Dr. Plinio: Varão Católico
Na atmosfera do Coração de Jesus
Continuação...
A luz de seus vitrais difunde cores matizadas, que o enchem de acolhedora penumbra. E nele há qualquer coisa de balsâmico, de um discreto e perfumado azeite, que impregna de gravidade e afabilidade todo o ambiente, ao mesmo tempo que "sussurra" ao fiel: Tu já sofreste, mas terás que sofrer ainda mais. Aqui entretanto acharás um lenitivo. A vida é assim mesmo! Mas entre as paredes deste edifício encontrarás ajuda para sofrer. A igreja, de fato, comunica também, e harmonicamente, esperanças de alívio, de ajuda, e de situações que justifiquem a cristã alegria.
Assim, nessa igreja, verdadeiro escrínio de bênçãos, dir-se-ia que a graça é como uma garoa, uma finíssima neblina que se difunde, orvalhando as almas...
Tendo Dª Lucilia ali chegado acompanhada de seu filho, percorreu em recolhida peregrinação os vários altares, embora locomovendo-se penosamente. Rezou e rezou por longo tempo. Percebia-se que de vez em quando pedia perdão, pois batia no peito com discrição. Deteve-se em especial ante a imagem de Nossa Senhora Auxiliadora.

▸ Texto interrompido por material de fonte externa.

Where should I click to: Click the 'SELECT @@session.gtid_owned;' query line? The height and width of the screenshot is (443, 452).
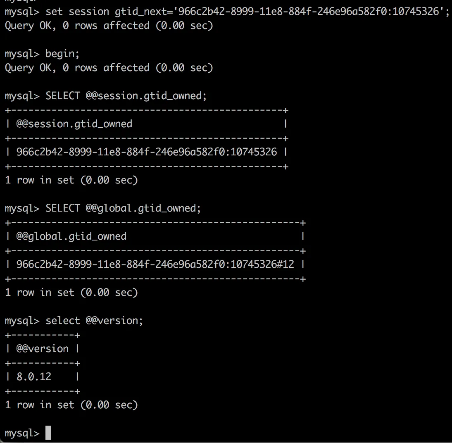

Depois passou para a outra nave, fazendo uma profunda vênia diante do sacrário do altar-mor, onde estava o Santíssimo Sacramento, pois suas condições não permitiam ajoelhar-se, e parou demoradamente aos pés da imagem do Sagrado Coração de Jesus, que representava o ponto central da vida interior de Dª Lucilia. Sua alma ansiava por encontrar no Divino Redentor o termo de seu próprio afeto, de tal forma que, se não O conhecesse, ela O procuraria. E tendo-O encontrado, logo O identificaria como sendo Aquele que procurava.
No íntimo de sua alma, Dª Lucilia assim concebia a fisionomia moral do Sagrado Coração de Jesus: enormemente sério e triste, perto do qual o pecador se sente pequenino, dada a imensidade d'Ele, não pela estatura física, mas por suas altíssimas e insondáveis cogitações, próprias a uma criatura humana unida hipostaticamente a Deus. De dentro dessa seriedade, um olhar doce envolve e penetra o homem que O adora. E, no fundo desse afeto, uma pergunta implícita, uma censura nobremente interrogativa, dirigida ao pecador: "Por tão pouco fizeste tanto mal? Por isto estou sofrendo! Eu te amo e te perdôo, mas quero que penses nisto: por tão pouco fizeste tanto mal... Será que levarás tua torpeza e tua maldade a tal ponto que, vendo-me nesta atitude de suave perdão, ainda te manténs duro?"
Terminado seu piedoso colóquio com Nosso Senhor, Dª Lucilia dirigiu-se ao grupo escultórico situado quase ao fim da nave lateral esquerda, representando o encontro do Menino Jesus no Templo entre os doutores da Lei. Havia quase cinqüenta anos que ela, diante dessa imagem do Divino Infante, costumava pedir com insistência graças abundantes, para que seu filho enfrentasse vitoriosamente as lutas da perseverança e da santificação, assim como as empreendidas em favor da causa católica. Bem sabia ela que "a vida do homem sobre a Terra é uma guerra" (Jó 7,1).
Ela vivia na atmosfera do Sagrado Coração
Após saudar com o olhar outras imagens, os vitrais que tingiam com sua luz colorida as colunas da lateral esquerda e o imponente órgão ao fundo, Dª Lucilia, com a alma cheia, se retirou, apoiada no braço de seu filhão. Foi uma visita de despedida e de preparação para a eternidade. Quando saíram, o sol estava emitindo seus últimos raios dourados. Horas inteiras haviam-se passado...
No fundo da bondade luciliana encontramos essa identidade de espírito com o Sagrado Coração de Jesus, que a fazia manifestar aos outros a imensidade do amor de Nosso Senhor, como que dizendo: "Vê bem que não faltam razões para confiar n'Ele. Pede porque serás atendido; as portas da misericórdia estão abertas para ti".
Dona Lucilia vivia intensamente dentro dessa atmosfera do Sagrado Coração de Jesus, transpassado de dor pelos pecados dos homens, e cheio do desejo de perdoá-los. Como o bom discípulo em algo se parece com o Mestre, percebia-se inúmeras vezes que ela interiormente lamentava, deplorava, sofria e perdoava, em uníssono com o Sagrado Coração de Jesus.